-- Begin Text section --

It is more than 50 years since the charismatic renewal movement affected many of the denominations in the British church, and more than 100 years since the Azusa Street revival, which many see as the origins of the Pentecostal movement, now the largest cause of church growth world wide. But the idea of the visible, active work of the Spirit of God amongst his people continues to cause division, both ecclesial and personally. Many Pentecostal denominations include a very specific theological understanding of the Spirit in their confessional statements (distinguishing between the ‘sign’ of the Spirit bringing speaking in tongues at the moment of conversion, as distinct from the spiritual ‘gifts’ in 1 Cor 12.1 ff) and many see themselves as representing the ‘latter rain’ (Joel 2.23) signifying the ‘end times’ in contrast with the ‘former rain’ of the first Pentecost.

-- End Text section --
-- Begin Information shown --

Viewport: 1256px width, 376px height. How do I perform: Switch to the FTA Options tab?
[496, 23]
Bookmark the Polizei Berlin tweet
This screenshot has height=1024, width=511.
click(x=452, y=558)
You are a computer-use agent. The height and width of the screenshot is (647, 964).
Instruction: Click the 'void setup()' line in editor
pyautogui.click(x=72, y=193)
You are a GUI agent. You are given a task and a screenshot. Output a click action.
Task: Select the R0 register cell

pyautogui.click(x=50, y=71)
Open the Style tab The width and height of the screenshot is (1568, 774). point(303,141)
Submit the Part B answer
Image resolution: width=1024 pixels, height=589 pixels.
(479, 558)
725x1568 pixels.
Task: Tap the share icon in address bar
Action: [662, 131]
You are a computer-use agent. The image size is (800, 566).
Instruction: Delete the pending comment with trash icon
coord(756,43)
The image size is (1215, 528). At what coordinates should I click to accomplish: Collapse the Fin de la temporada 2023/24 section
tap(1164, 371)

-- End Information shown --

[What to work on]
1. From the passage on charismatic renewal and Pentecostalism, output the stretch from "It is more than" through "the first Pentecost." as a verbatim copy.
2. Translate this sentence from the passage on charismatic renewal and Pentecostalism into Spanish: "But the idea of the visible, active work of the Spirit of God amongst his people continues to cause division, both ecclesial and personally."

[Responses in order]
1.
It is more than 50 years since the charismatic renewal movement affected many of the denominations in the British church, and more than 100 years since the Azusa Street revival, which many see as the origins of the Pentecostal movement, now the largest cause of church growth world wide. But the idea of the visible, active work of the Spirit of God amongst his people continues to cause division, both ecclesial and personally. Many Pentecostal denominations include a very specific theological understanding of the Spirit in their confessional statements (distinguishing between the ‘sign’ of the Spirit bringing speaking in tongues at the moment of conversion, as distinct from the spiritual ‘gifts’ in 1 Cor 12.1 ff) and many see themselves as representing the ‘latter rain’ (Joel 2.23) signifying the ‘end times’ in contrast with the ‘former rain’ of the first Pentecost.

2. Pero la idea de la obra visible y activa del Espíritu de Dios entre su pueblo sigue causando división, tanto en el ámbito eclesial como en el personal.